If the thatch layer is thick, consider renting a dethatching machine or a "power rake" to loosen the thatch and simultaneously scarify the soil without pulling out existing grass plants. With a thin layer of thatch, a very close mowing of the lawn and a brisk raking with a garden rake will do the job. Either way, rake up the loosened thatch and use it as mulch around the yard or store it for later use in a compost bin. See Dethatching Rakes in the Tool Shed.
Deal with Existing Weeds
Many annual weeds die out as fall approaches so they are not a problem when overseeding at this time of year. However, if your turf shows a significant number of broadleaf weeds, which are often perennial and will return next year, remove or kill them before overseeding. Judicious use of the herbicide 2,4-D will efficiently rid the turf of dandelion, plantain, ground ivy and their ilk.
Because the vigorous, dense turf that results from overseeding will discourage future weeds of this kind, this is likely to be the only time you will need to use this herbicide. Spray it as directed on the product label at least ten days to two weeks before you plan to sow grass seed. Broadleaf weeds will start to turn brown in three or four days and be completely dead by the end of the 10 day wait. The herbicide will have begun to break down after ten days, so new grass seedlings will not be harmed. What remains is bare soil to be overseeded. See Lawn Weed Control Products in the Tool Shed.
Using Broadleaf Herbicide
Read the label carefully and follow the instructions.
Spray when weeds are actively growing (by late summer weeds have abundant, mature foliage).
Skip one mowing before spraying so weed foliage offers maximum surface for the herbicide application.
Plan to spray 10 to 14 days before the date scheduled for overseeding.
Do not spray when rainfall is expected within six hours.
Do not spray if winds exceed 5 mph to avoid drift onto other plants.
Do not walk on, or allow pets and children to walk on sprayed area for at least 12 hours; a 24 hour wait is better.
Aerating the lawn is always beneficial and--if time and energy permit--while preparing for overseeding is a good time to do it. It is not essential to the success of overseeding, though.
Punching holes in the turf soil by means of a mechanical or hand aerator introduces oxygen into the top layer where plant roots grow. Existing grass benefits enormously. It also loosens the soil to make it easier for seeds to contact soil and sprout and new grass seedlings to become established.

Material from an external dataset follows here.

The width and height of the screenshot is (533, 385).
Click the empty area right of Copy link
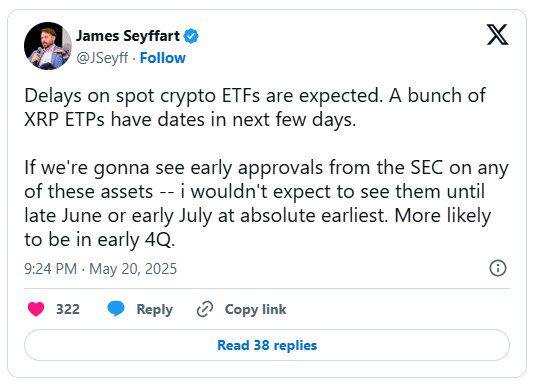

Mow Lawn Close and Remove Debris
The most important step in overseeding is preparing the seed bed with an existing turf already in place. Since the grass seed needs to contact the soil and the new grass seedlings need lots of light to grow, it is necessary to mow the existing grass very short.

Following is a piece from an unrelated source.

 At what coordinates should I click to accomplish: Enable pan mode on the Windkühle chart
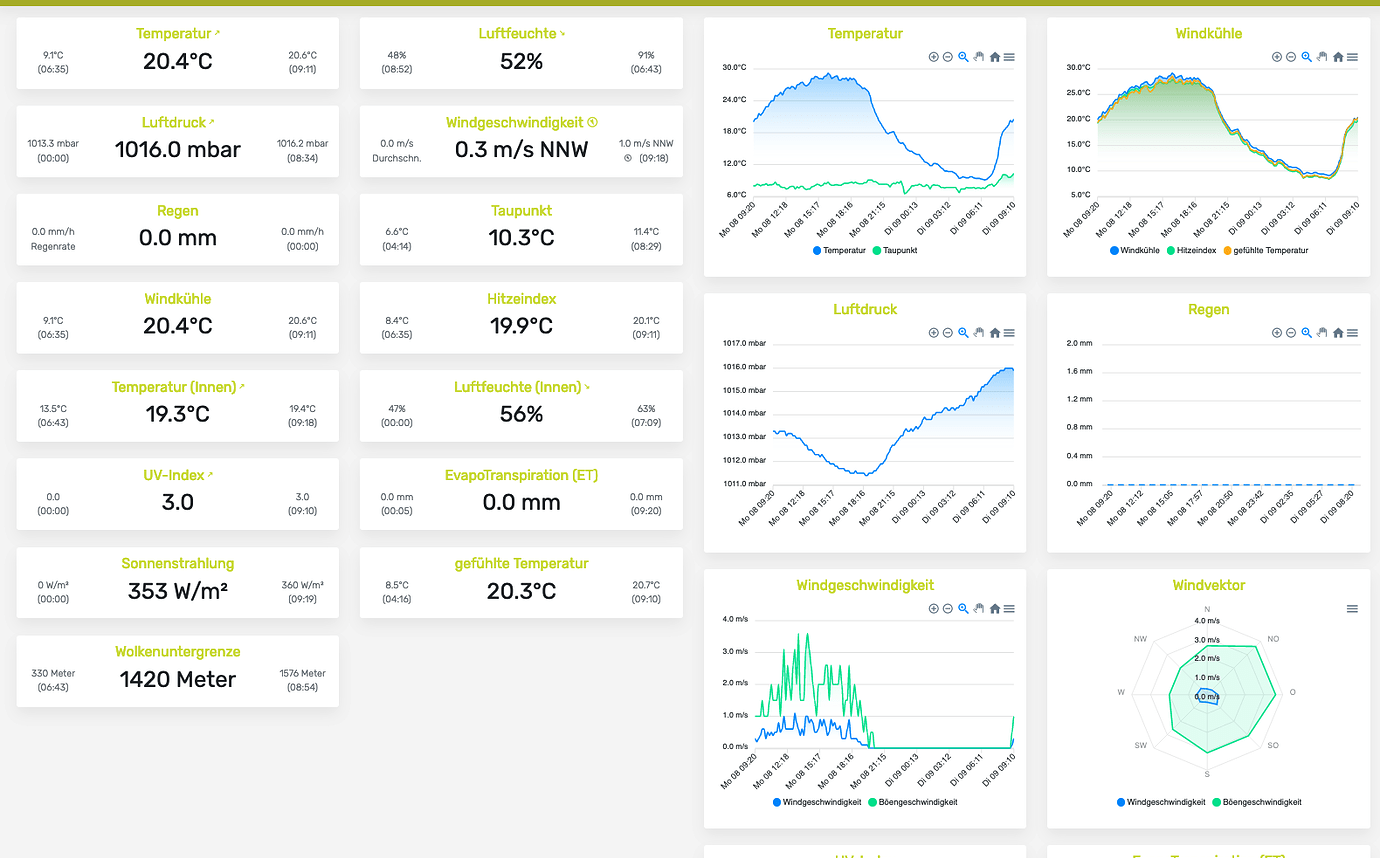1323,57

Set the mower as low as it will go--so its cuts at about ½ inch--to remove as much foliage as possible without scraping or harming the crowns of the existing plants. If you have a bag attachment collect the clippings in the mower bag. Then rake up the area or go over it with a blower-vac to be sure that no debris covers the bare soil between the existing grass plants. See Grass Rakes in the Tool Shed.